Ein Schüttraummeter (Schüttrm) bezeichnet eine lockere, ungestapelte Schüttung Holz in einem Behälter von einem Kubikmeter Volumen. Ein Raummeter (Rm) ist dagegen ein sauber gestapelter Kubikmeter Holz. Der entscheidende Unterschied: Beim Schüttraummeter steckt deutlich weniger Festholz im selben Volumen, weil die Zwischenräume größer sind. Als Faustregel gilt: 1 Schüttraummeter entspricht etwa 0,65–0,70 Raummeter.

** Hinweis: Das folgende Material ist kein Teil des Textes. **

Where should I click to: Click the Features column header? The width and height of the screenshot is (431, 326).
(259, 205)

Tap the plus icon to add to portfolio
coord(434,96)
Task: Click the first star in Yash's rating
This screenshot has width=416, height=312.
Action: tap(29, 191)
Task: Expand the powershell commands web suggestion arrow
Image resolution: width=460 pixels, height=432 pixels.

Was genau ist ein Raummeter?
Der Raummeter ist das klassische Maß für gestapeltes Brennholz. Du stapelst die Holzscheite sauber und möglichst lückenlos in einen gedachten Quader von einem Kubikmeter Volumen, meist 1 m breit, 1 m hoch und 1 m tief. Dieser Stapel enthält trotz aller Sorgfalt immer noch Luftanteile zwischen den Scheiten, in der Regel rund 30–35 Prozent des Gesamtvolumens. Der Festholzanteil liegt damit bei etwa 0,65–0,70 Kubikmeter echtem Holz pro Raummeter.

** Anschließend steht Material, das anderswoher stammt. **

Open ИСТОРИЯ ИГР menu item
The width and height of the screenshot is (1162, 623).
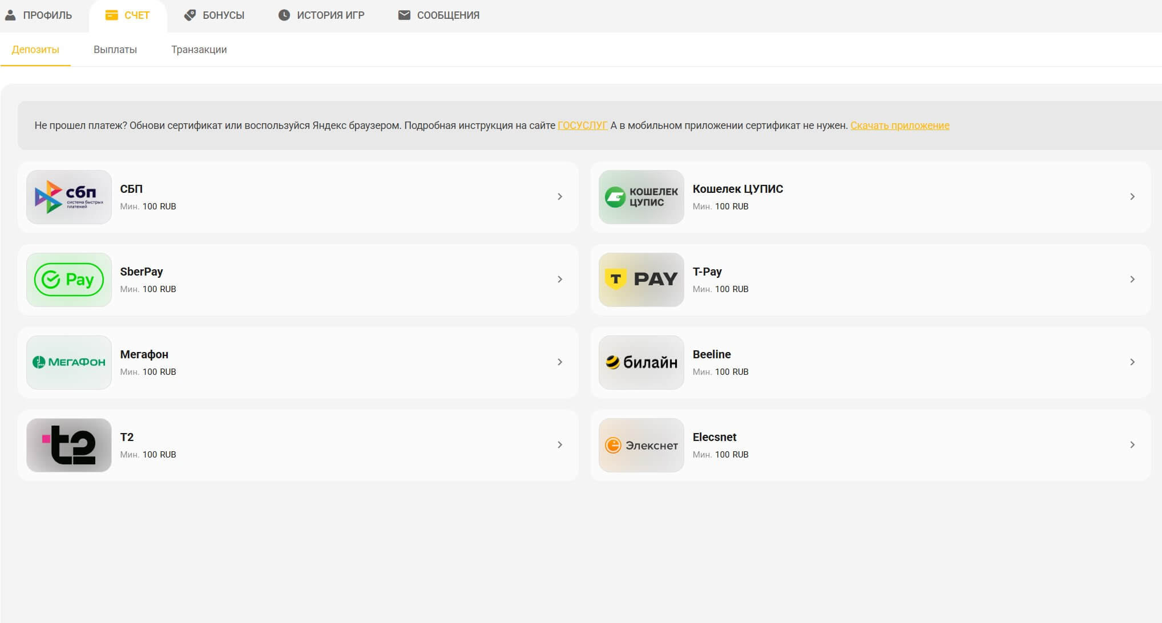[321, 15]
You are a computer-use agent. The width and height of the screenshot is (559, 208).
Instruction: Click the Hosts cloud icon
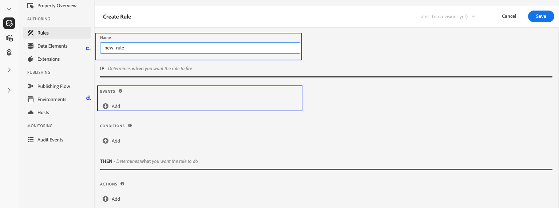(31, 112)
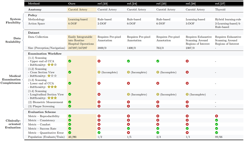Click the green check for ref.[27] Consistency metric
Image resolution: width=244 pixels, height=141 pixels.
pos(217,120)
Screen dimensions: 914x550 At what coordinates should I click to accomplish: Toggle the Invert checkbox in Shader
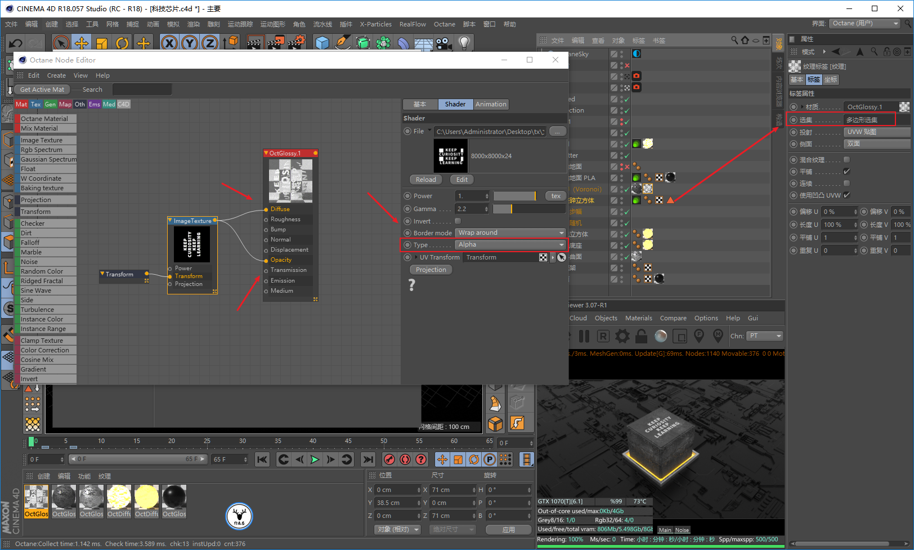pyautogui.click(x=458, y=221)
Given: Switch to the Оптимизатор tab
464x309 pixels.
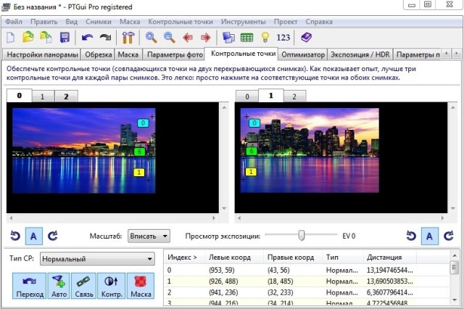Looking at the screenshot, I should pos(302,54).
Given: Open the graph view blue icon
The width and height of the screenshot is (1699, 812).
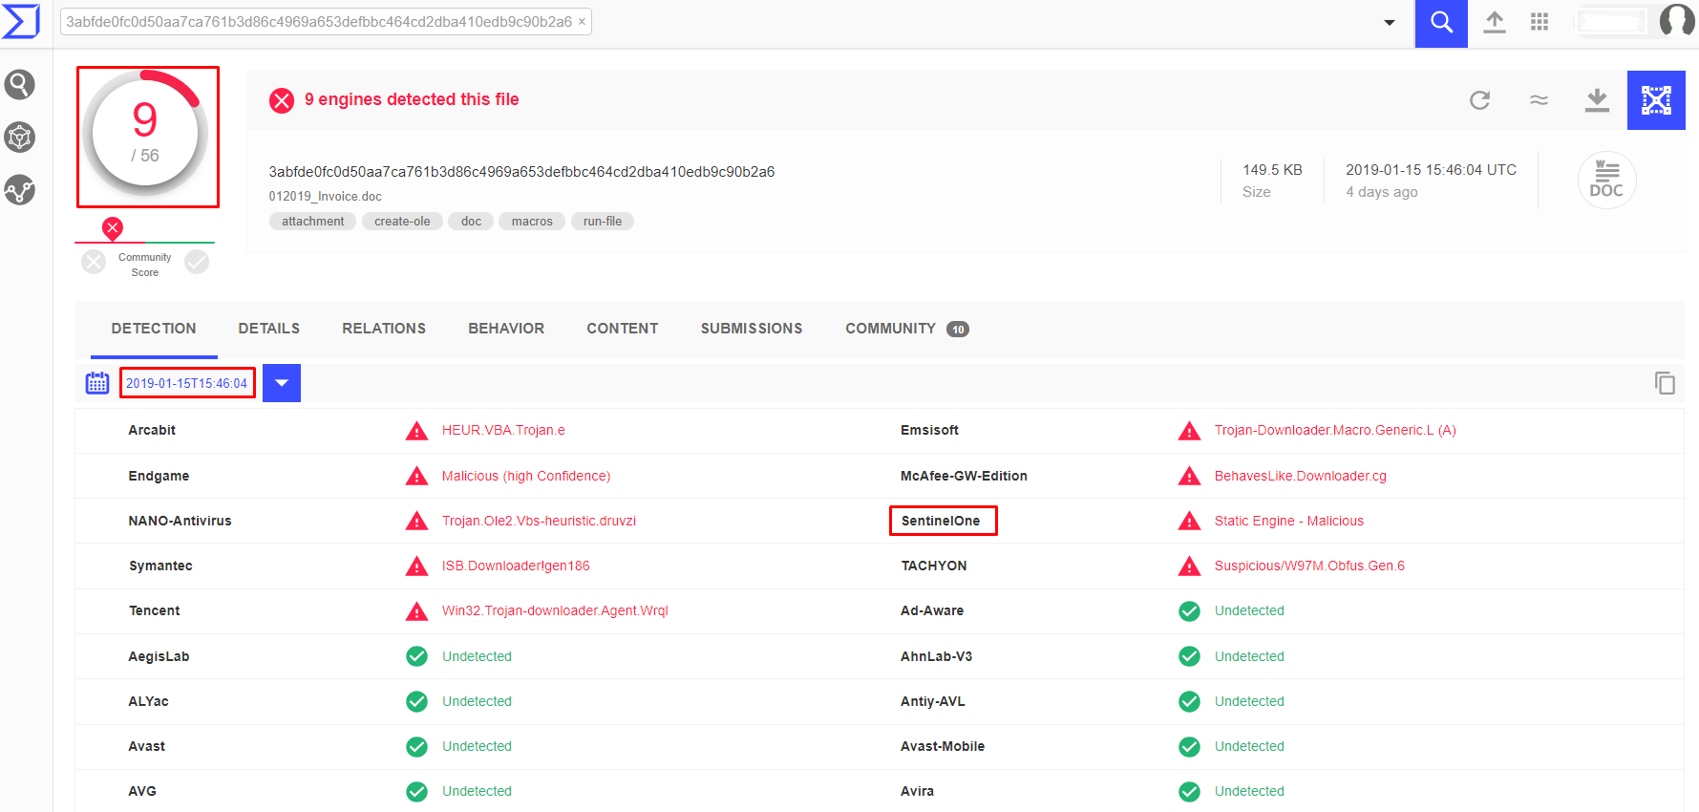Looking at the screenshot, I should coord(1655,100).
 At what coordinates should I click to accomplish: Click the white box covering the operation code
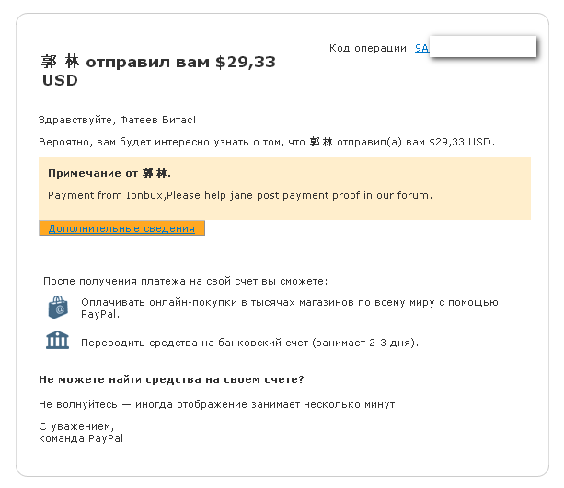click(483, 46)
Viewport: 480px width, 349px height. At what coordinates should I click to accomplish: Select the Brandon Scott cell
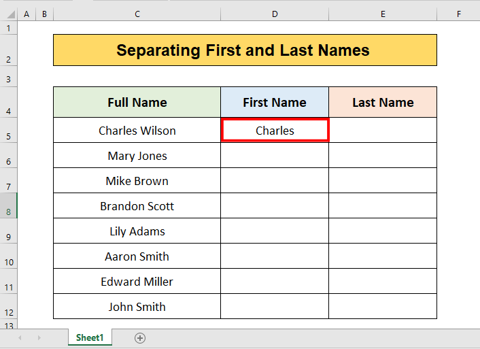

In der Praxis zeigt sich, dass die genaue Scheitlänge die Rechnung beeinflusst. Kurzscheite mit 25 cm Länge lassen sich dichter stapeln als 50-cm-Scheite. Erfahrungsgemäß weichen reale Stapel deshalb leicht von den Richtwerten ab, und kein Händler kann dir auf den Liter genau Festholz garantieren.
Was ist ein Schüttraummeter?
Der Schüttraummeter beschreibt dasselbe Volumen von einem Kubikmeter, jedoch mit locker geschüttetem, also nicht gestapeltem Holz. Stell dir vor, du kippst Holzscheite aus einem Lkw direkt in eine Mulde oder einen Container: Zwischen den Scheiten entstehen große, unregelmäßige Hohlräume. Der Luftanteil liegt dabei typischerweise bei 45–50 Prozent. Pro Schüttraummeter bekommst du also nur rund 0,50–0,55 Kubikmeter Festholz.
Geliefert wird Brennholz häufig als Schüttgut, besonders bei größeren Mengen per Lkw-Kipper. Der Händler rechnet dann in Schüttraummetern ab, weil das Volumen beim Abladen einfacher zu messen ist als ein gesetzter Stapel. Wer das nicht weiß, wundert sich schnell, warum der Holzstapel nach dem Aufschichten kleiner wirkt als erwartet.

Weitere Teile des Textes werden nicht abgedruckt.